Open yuri-karadzhov opened 13 years ago

yuri-karadzhov commented 13 years ago

The solver for special Riccati equation integrable series will be added to sympy.

Original issue for #5348: http://code.google.com/p/sympy/issues/detail?id=2249 Original author: https://code.google.com/u/110328265044803872166/

asmeurer commented 13 years ago
**Status:** Duplicate  
**Mergedinto:** 2250  

Original comment: http://code.google.com/p/sympy/issues/detail?id=2249#c1 Original author: https://code.google.com/u/asmeurer@gmail.com/

asmeurer commented 13 years ago

Apparently this is actually separate from issue #5349 .

Status: Accepted
Mergedinto:

Referenced issues: #5349 Original comment: http://code.google.com/p/sympy/issues/detail?id=2249#c2 Original author: https://code.google.com/u/asmeurer@gmail.com/

yuri-karadzhov commented 13 years ago

After the changes it will be possible to solve special Riccati euation

a*y'+b*y**2+c*x**alpha=0

where a, b, c != 0 and there's two infinite series for alpha when the equation is integrable in elementary functions.

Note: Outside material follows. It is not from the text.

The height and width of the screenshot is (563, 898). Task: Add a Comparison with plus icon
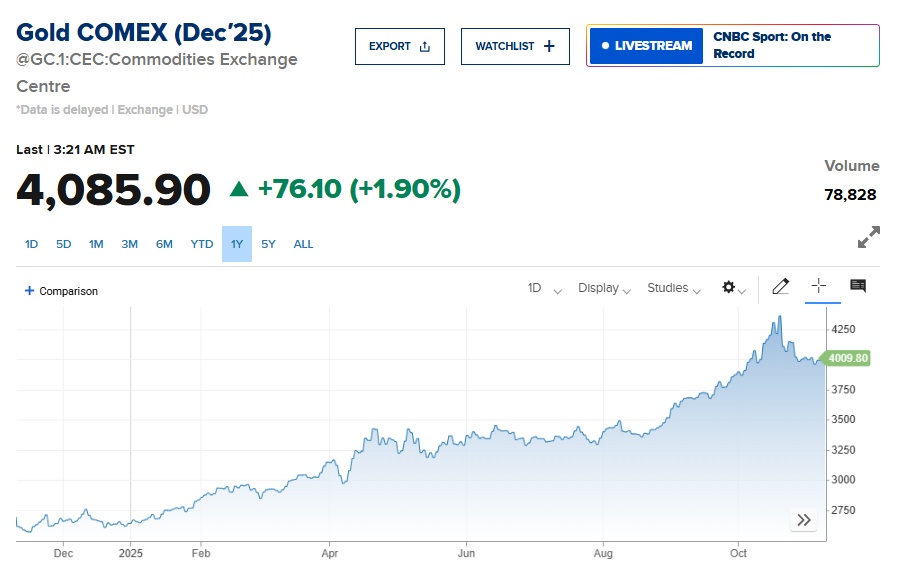tap(61, 291)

Original comment: http://code.google.com/p/sympy/issues/detail?id=2249#c3 Original author: https://code.google.com/u/110328265044803872166/

asmeurer commented 12 years ago
**Status:** Valid  

Original comment: http://code.google.com/p/sympy/issues/detail?id=2249#c4 Original author: https://code.google.com/u/asmeurer@gmail.com/

oscarbenjamin commented 4 years ago

Currently this equation is matched by the 1st_power_series solver but it just returns oo. The lie_group solver also matches but then fails with NotImplementedError:

In [21]: a, b, c, alpha = symbols('a, b, c, alpha')                                                                                            

In [22]: x = Symbol('x')                                                                                                                       

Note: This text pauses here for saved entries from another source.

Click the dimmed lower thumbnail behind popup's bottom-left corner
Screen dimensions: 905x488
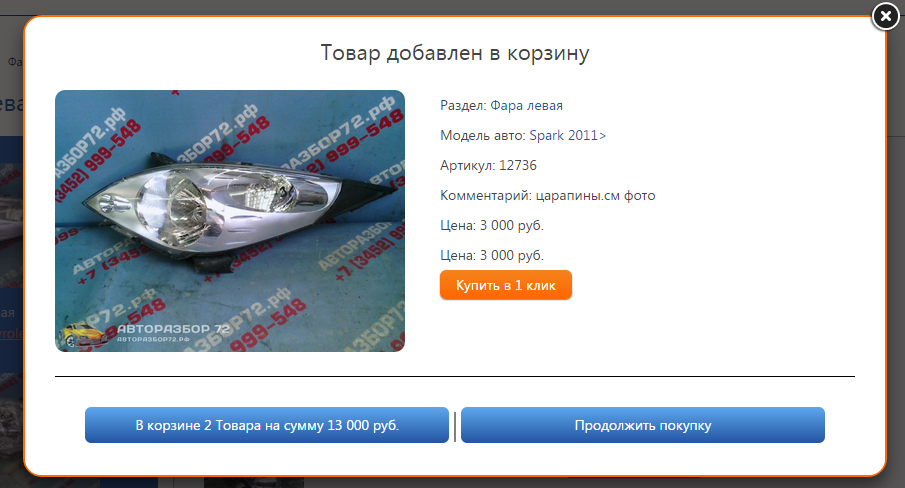11,427
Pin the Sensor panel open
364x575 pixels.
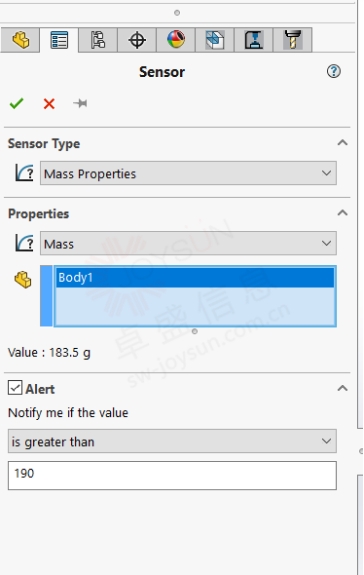tap(80, 103)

In [23]: y = Function('y')                                                                                                                     

In [24]: eq = a*y(x).diff(x) + b*y(x)**2 + c*x**alpha                                                                                          

In [25]: eq                                                                                                                                    
Out[25]: 
  d             2         α
a⋅──(y(x)) + b⋅y (x) + c⋅x 
  dx                       

In [26]: dsolve(eq)                                                                                                                            
Out[26]: y(x) = ∞

In [27]: classify_ode(eq, y(x))                                                                                                                
Out[27]: ('1st_power_series', 'lie_group')

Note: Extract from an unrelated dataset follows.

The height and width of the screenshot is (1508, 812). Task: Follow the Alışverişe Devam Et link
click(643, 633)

In [28]: dsolve(eq, hint='lie_group')                                                                                                          
---------------------------------------------------------------------------
NotImplementedError 

It looks like Ricatti equations can always be reduced to linear ODEs by substitution: https://en.wikipedia.org/wiki/Riccati_equation I think it would be useful if the ODE module actually implemented substitutions explicitly since it would make it very easy to implement solvers for equations like this.

naveensaigit commented 3 years ago

I think the substitution would be helpful if we implement the Kovacic algorithm. That way, any Riccati equation could be transformed to a linear second order equation which can then be solved by Kovacic. Another thing we could also use is the fact that knowing a particular solution gives the second solution very easily. But this would be a lot of special case code.

oscarbenjamin commented 3 years ago

We should definitely implement the Kovacic algorithm and make sure all cases of the Riccati equation are covered.

Right now the most immediately useful thing would be to fix #17590.